For many people, daylight saving time (DST) is a nuisance. The clocks change, sleep is disrupted, and everyone ends up groggy and grumpy – so much so that there are growing movements to abolish DST entirely in both the US and EU.
But for me, DST is a gift. And that comes down to two things. First, I live far north of the equator. Secondly, I have Seasonal Affective Disorder (SAD).

Solstice for iPhone.
The further you are from the equator, the more extreme daylight shifts throughout the year. Here in the south of the UK, the sun doesn’t rise until after 8am in midwinter, and yet it’s dark again by around 4pm. Compare that to Los Angeles, which, even in its darkest days, gets almost an extra hour of daylight at each end of the day. The upside for those of us further north is long summer evenings – sunsets well after 9pm. Even if, here in England, that doesn’t necessarily mean more actual sun.
Because I’m apparently solar-powered, I love those summer months – but the winters are tough. As soon as the clocks change and DST is gone in October, it hits me. Evenings snap to darkness. A creeping malaise sets in. Everything feels more difficult. And even after the winter solstice, when the days slowly start stretching out again, the change is initially so tiny that it barely registers.
Enter Solstice – a simple, elegant iPhone app that helps me stay sane throughout the winter.

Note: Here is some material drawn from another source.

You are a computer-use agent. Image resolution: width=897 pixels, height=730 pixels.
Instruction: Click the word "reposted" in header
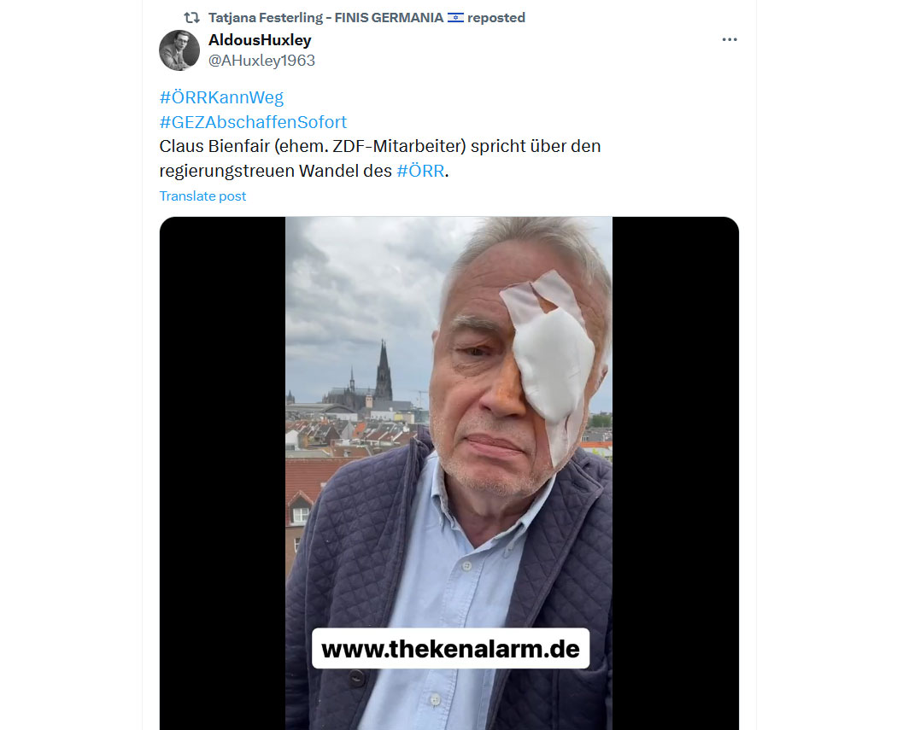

This app does one thing and does it well – it tracks daylight. You can monitor multiple locations and peruse total and remaining daylight for the current day, sunrise and sunset times, and monthly averages. Best of all, there’s a visual graph that shows exactly how much more daylight you’re getting than yesterday. It’s a reality check – a gentle, reaffirming nudge that brighter days really are coming.

Solstice options.
This can also take the form of a daily notification. Solstice will ping you at a user-defined time every day with details of sunrise and sunset times, total daylight hours, and any daylight gain/loss. But the real magic is a small, thoughtful feature I’ve not seen elsewhere: a ‘SAD preference’ setting. It allows you to hide daylight loss readings from the notification – or silence alerts entirely during the downhill stretch. It’s a tiny tweak, but one that makes a huge difference to those of us whose mood and wellbeing are tightly bound to daylight. It’s the hallmark of an app built with real empathy, going beyond merely providing data by fully considering how that data is provided and who it’s being provided to.
Solstice is free on the App Store, with optional tips to support the developer.